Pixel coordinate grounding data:
»»
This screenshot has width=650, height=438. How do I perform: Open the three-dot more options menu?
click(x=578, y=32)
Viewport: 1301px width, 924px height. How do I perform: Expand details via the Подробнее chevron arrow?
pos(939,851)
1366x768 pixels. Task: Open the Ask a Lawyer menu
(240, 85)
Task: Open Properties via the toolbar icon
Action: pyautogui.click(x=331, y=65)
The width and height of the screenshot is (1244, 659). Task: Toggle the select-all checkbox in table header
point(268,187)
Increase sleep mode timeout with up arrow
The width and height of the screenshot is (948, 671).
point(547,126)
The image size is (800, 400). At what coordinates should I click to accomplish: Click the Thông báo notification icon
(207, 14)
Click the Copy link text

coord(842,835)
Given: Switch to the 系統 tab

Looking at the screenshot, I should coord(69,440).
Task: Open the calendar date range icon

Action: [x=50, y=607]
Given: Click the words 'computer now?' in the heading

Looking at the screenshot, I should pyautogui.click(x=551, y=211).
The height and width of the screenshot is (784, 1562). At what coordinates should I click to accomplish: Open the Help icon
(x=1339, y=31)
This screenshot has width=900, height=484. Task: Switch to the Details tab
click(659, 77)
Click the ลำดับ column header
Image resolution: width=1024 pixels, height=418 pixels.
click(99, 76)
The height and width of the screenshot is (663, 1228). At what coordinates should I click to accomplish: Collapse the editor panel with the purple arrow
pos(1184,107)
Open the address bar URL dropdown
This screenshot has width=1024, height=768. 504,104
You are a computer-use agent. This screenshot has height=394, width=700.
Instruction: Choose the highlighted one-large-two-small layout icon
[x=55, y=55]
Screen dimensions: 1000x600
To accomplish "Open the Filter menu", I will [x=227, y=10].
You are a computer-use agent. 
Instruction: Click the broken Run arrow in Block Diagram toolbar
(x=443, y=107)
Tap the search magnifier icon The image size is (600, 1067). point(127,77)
««
_Exercise description:_
Reproduce each line from the data that has "agent" in it.

_Response:_
You are a computer-use agent. This screenshot has height=394, width=700.
You are a computer-use agent. 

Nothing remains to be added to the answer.